* EXERCISE DETAILS:
From the listing below, pull each line that includes "screenshot".

* DATA SHOWN:
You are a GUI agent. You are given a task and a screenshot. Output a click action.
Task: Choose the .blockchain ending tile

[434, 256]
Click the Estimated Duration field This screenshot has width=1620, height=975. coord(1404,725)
---
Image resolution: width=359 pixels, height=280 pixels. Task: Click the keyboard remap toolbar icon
* * *
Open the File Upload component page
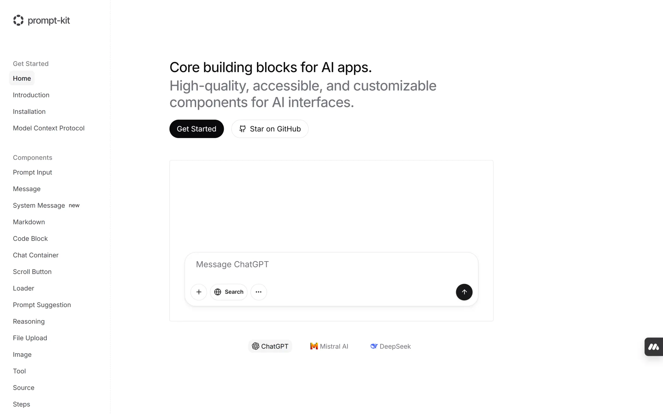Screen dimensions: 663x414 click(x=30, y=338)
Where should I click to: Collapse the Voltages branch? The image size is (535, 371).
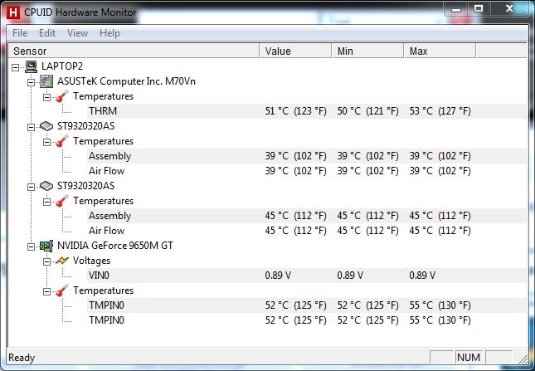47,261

* WRITTEN RESPONSE:
You are a GUI agent. You are given a task and a screenshot. Output a click action.
Click the Estimated Duration field This screenshot has width=1620, height=975. coord(1404,725)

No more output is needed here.